To achieve our clinical goals, PRPs must contain at least one million platelets per microliter and have a platelet concentration of 1.5 times that of whole blood [16]. The use of PRP and/or growth factors as a treatment for degenerative intervertebral disc disease in human medicine was also described, where the results of these treatments were mostly favorable with little or no adverse effects [29]. It has also revealed an anti-inflammatory effect, downgrading the expression of pro-inflammatory cytokines, such as tumor necrosis factor alpha (TNF-α), interleukin 6 (IL-6) and interleukin 1 beta (IL-1β). Moreover, the injection of PRGF significantly reduced levels of TNF-α and IL-1β gene expression and secretion in vitro [30]. This anti-inflammatory effect may be, at least partially, what lies behind its beneficial effects in the treatment of canine DLS.

In a human study comparing intra-articular injections of methylprednisolone and autologous leukocyte-free PRP, the results clearly favored the use of PRP. The differences were small during the first 4 weeks, but 3 months after the treatment, the PRP group had significantly more improvement [31]. This outperformance in the long term compared to locally injected steroids was also noted in another human study in patients with facet arthropathy [32].

It was shown that PRP derivatives applied in a confined space (i.e., joint cavity, vertebral canal) and in solid (activated) form have results that are more consistent and specific, especially if repeated injections are administered [33].

Among the different protocols of PRP preparation, leukocyte-poor/absent PRP derivatives seem to be the most effective, avoiding the pro-inflammatory effects of leukocytes; the concentration of stored platelets and growth factors after eliminating the erythrocytes and leukocytes will allow a faster and more efficient wound and tissue healing [34]. For that reason, we used PRGF-Endoret® technology.

In order to objectively compare the different subjects’ values, it was necessary that the animals move at equal relative (normalized) velocities.

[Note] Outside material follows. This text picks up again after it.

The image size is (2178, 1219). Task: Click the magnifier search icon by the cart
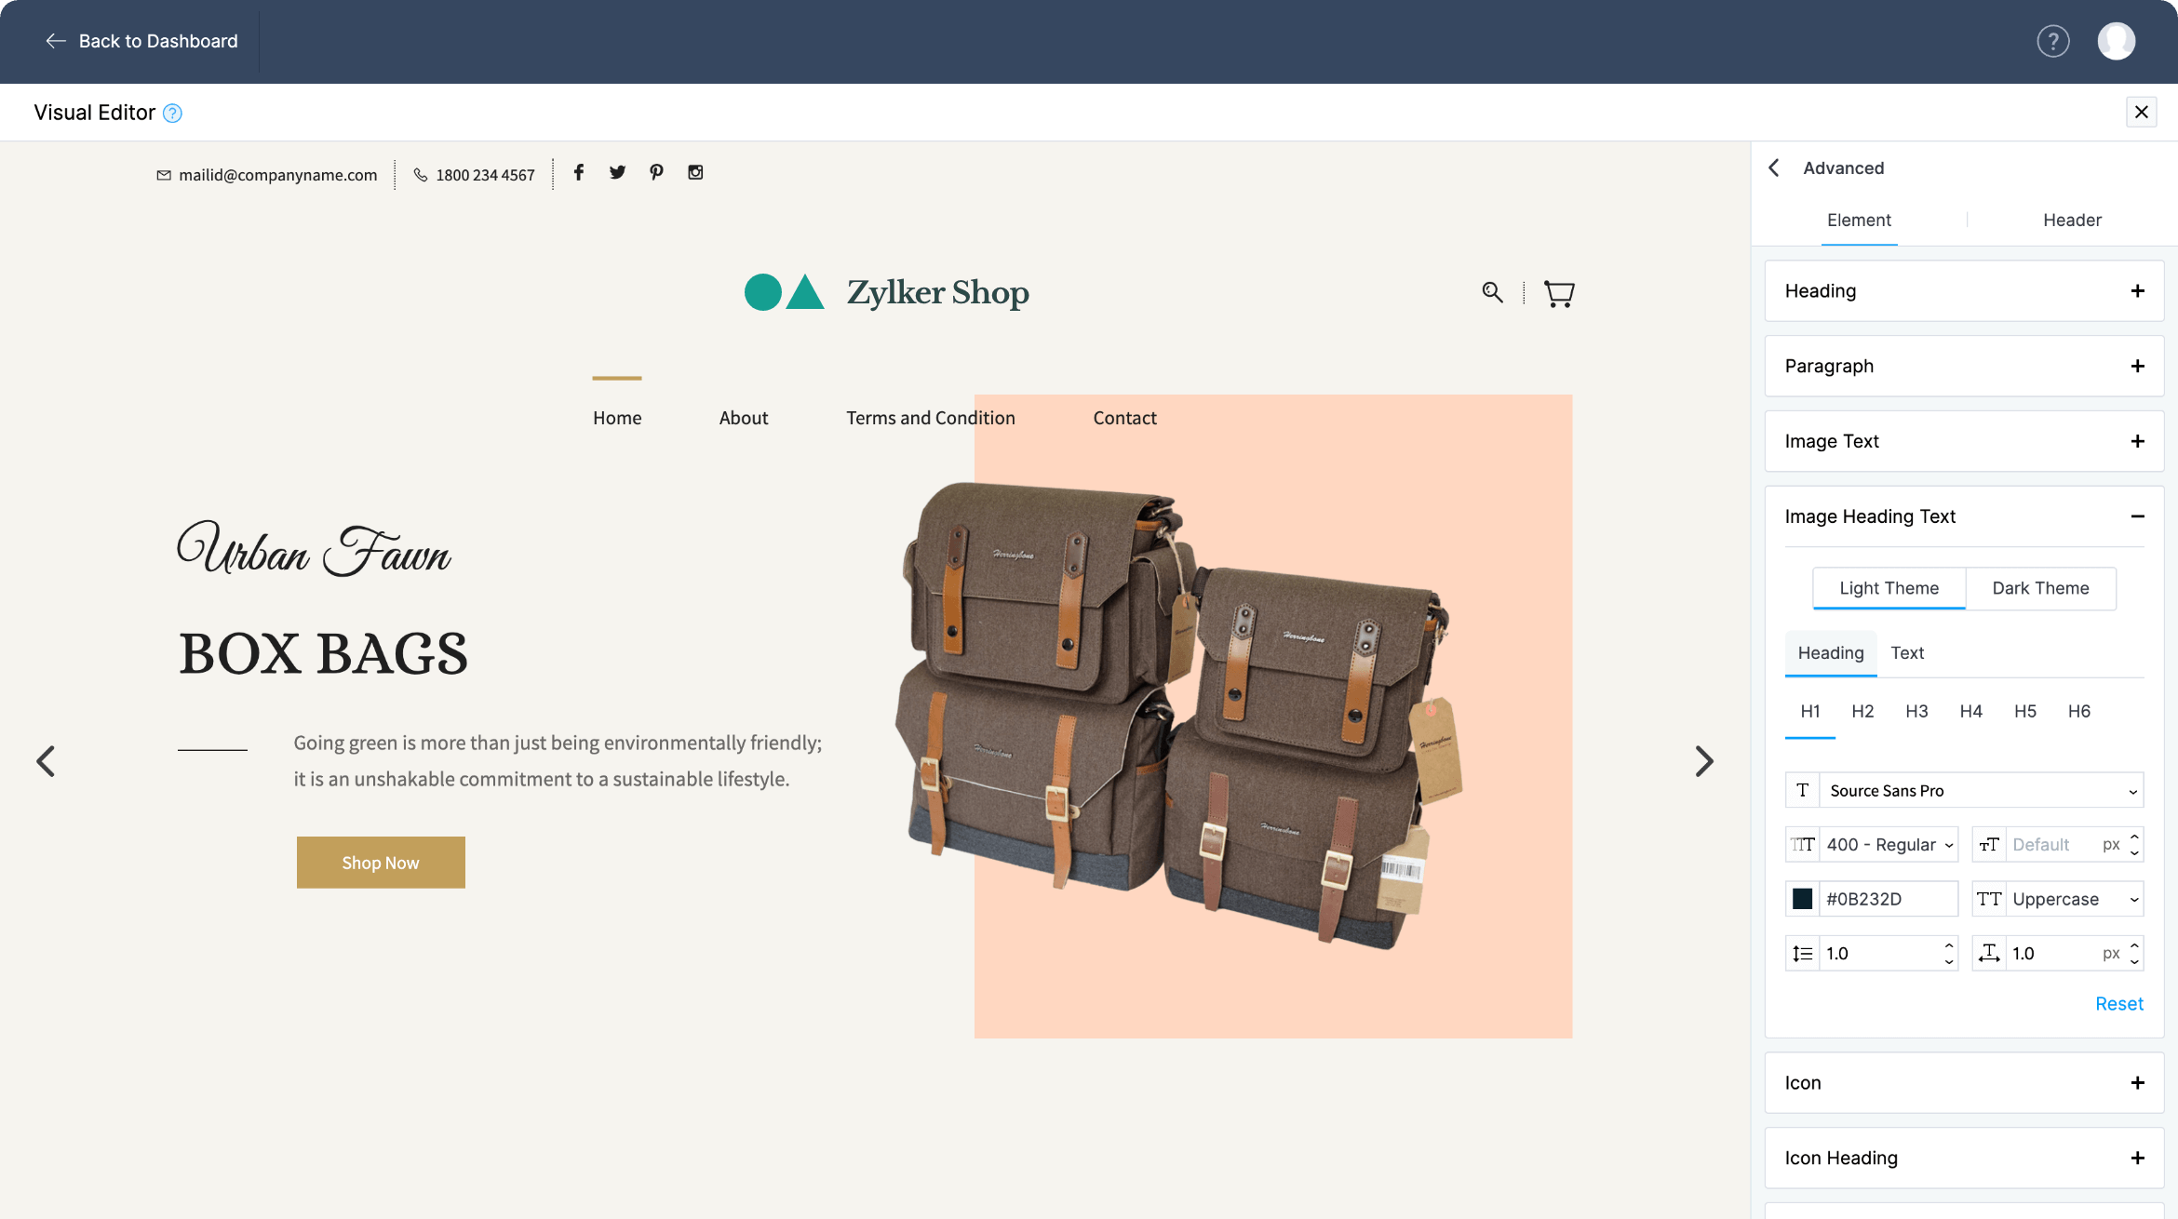tap(1492, 292)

However, if dogs were walked at the same (given) velocity, smaller dogs needed to travel at a relatively higher speed than larger dogs [35] or change their gait pattern from walk to trot; for this reason, the appropriate speed should be when different dogs move at the same “dynamic status”. Given that a dog can walk at a wide range of velocities, even at the same gait, data were obtained from all dogs when they reached their maximum velocity at walk [22].

In this study, we used animals of different weights, which could become an obstacle to obtain reliable results through FP analysis; however, the normalization of these parameters using a SI to compare results between contralateral limbs in all the dogs should, according to the theory of dynamic similarity, enable the comparison of results between dogs of different sizes [36,37]. A SI of about 3% was set as a cutting point to discriminate between sound and lame dogs, in such a way that a dog with a SI above this number is already considered lame [38,39].

With these premises and based on our results, almost all the dogs significantly improved (reduced) their SI. Moreover, four dogs can be considered “sound” after treatment. However, given that the cutpoint of 3% SI can only be considered approximatively, the total dogs with a SI under 5% is raised to 10. This objectively could be interpreted as the number of animals that become sound or with a slight lameness after treatment.

5. Conclusions

EI of PGRF-Endoret® in working dogs with DLS with no or mild neurological deficits has proven to be subjectively and objectively effective; thus, this autologous, absent of side effects PRP derivative could be considered an additional therapeutical strategy in dogs suffering from this condition.